• **Brief 1**:
Answer these questions about the TNReady announcement:
(a) Who announced the new steps to improve the state's student assessment?
(b) With which company is the state amending its current contract for 2018-19?
(c) How many TNReady end-of-course exams are being eliminated?

• **Selected passage**:
NASHVILLE—Education Commissioner Candice McQueen announced several new steps today to improve the state’s TNReady student assessment, including recompeting the state’s current testing vendor contract. These improvements are being made after ongoing conversations with teachers, parents, education leaders, and policy-makers over the past several weeks and are aimed at addressing a number of areas of concern.

The multi-faceted changes announced today will immediately improve the state assessment—TNReady—and establish a longer-term framework for success. The steps being taken to improve TNReady include:

  • Releasing a new Request for Proposals (RFP) to identify the assessment vendor or vendors that can successfully administer the state test in 2019-20 and beyond
  • Amending the state’s current contract and relationship with Questar to improve the assessment experience in 2018-19
  • Adjusting the pace of the state’s transition to online testing

These steps complement additional actions already in the works, including eliminating two TNReady end-of-course exams, eliminating the March stand-alone field test for the next two years, simplifying and streamlining test administration, bringing in a third party to perform an independent review of Questar’s technological capabilities, improving customer service, and engaging dozens of additional Tennessee teachers, content experts, and testing coordinators to look at every part of our state testing program.

“Teachers, students and families deserve a testing process they can have confidence in, and we are doing everything possible to meet that responsibility,” Commissioner McQueen said. “We are always committed to listening and improving, and we’ll continue to do just that.”

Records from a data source
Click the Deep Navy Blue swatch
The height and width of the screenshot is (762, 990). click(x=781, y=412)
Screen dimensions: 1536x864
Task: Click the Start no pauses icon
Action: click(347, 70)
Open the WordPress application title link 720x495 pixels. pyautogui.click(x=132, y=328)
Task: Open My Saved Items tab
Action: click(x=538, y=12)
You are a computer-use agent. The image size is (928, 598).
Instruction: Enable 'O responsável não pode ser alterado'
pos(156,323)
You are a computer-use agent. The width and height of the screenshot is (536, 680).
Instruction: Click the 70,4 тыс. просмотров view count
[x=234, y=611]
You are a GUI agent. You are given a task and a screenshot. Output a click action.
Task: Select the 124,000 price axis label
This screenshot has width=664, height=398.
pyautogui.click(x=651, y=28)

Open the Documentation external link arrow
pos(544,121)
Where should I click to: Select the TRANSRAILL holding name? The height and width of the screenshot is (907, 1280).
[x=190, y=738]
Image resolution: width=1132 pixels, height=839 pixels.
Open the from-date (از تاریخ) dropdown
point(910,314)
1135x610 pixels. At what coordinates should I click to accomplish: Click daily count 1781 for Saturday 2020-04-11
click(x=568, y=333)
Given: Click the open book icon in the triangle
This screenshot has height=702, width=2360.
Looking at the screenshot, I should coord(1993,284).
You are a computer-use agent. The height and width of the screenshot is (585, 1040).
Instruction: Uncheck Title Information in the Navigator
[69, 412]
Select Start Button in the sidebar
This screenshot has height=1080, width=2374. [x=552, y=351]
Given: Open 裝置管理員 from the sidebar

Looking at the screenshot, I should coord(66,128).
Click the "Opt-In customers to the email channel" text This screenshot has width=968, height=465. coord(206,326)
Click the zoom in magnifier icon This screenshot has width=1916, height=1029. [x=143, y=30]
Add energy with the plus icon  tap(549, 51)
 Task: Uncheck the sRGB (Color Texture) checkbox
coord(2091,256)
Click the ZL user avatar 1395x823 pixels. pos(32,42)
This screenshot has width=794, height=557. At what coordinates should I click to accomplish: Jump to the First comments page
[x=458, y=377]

• **Brief 2**: Can you output the rows verbatim, from the line containing "Open the Documentation external link arrow" through the line containing "click(x=568, y=333)", inclusive?

• **Worked answer 1**:
(a) Education Commissioner Candice McQueen
(b) Questar
(c) Two

• **Worked answer 2**:
Open the Documentation external link arrow
pos(544,121)
Where should I click to: Select the TRANSRAILL holding name? The height and width of the screenshot is (907, 1280).
[x=190, y=738]
Image resolution: width=1132 pixels, height=839 pixels.
Open the from-date (از تاریخ) dropdown
point(910,314)
1135x610 pixels. At what coordinates should I click to accomplish: Click daily count 1781 for Saturday 2020-04-11
click(x=568, y=333)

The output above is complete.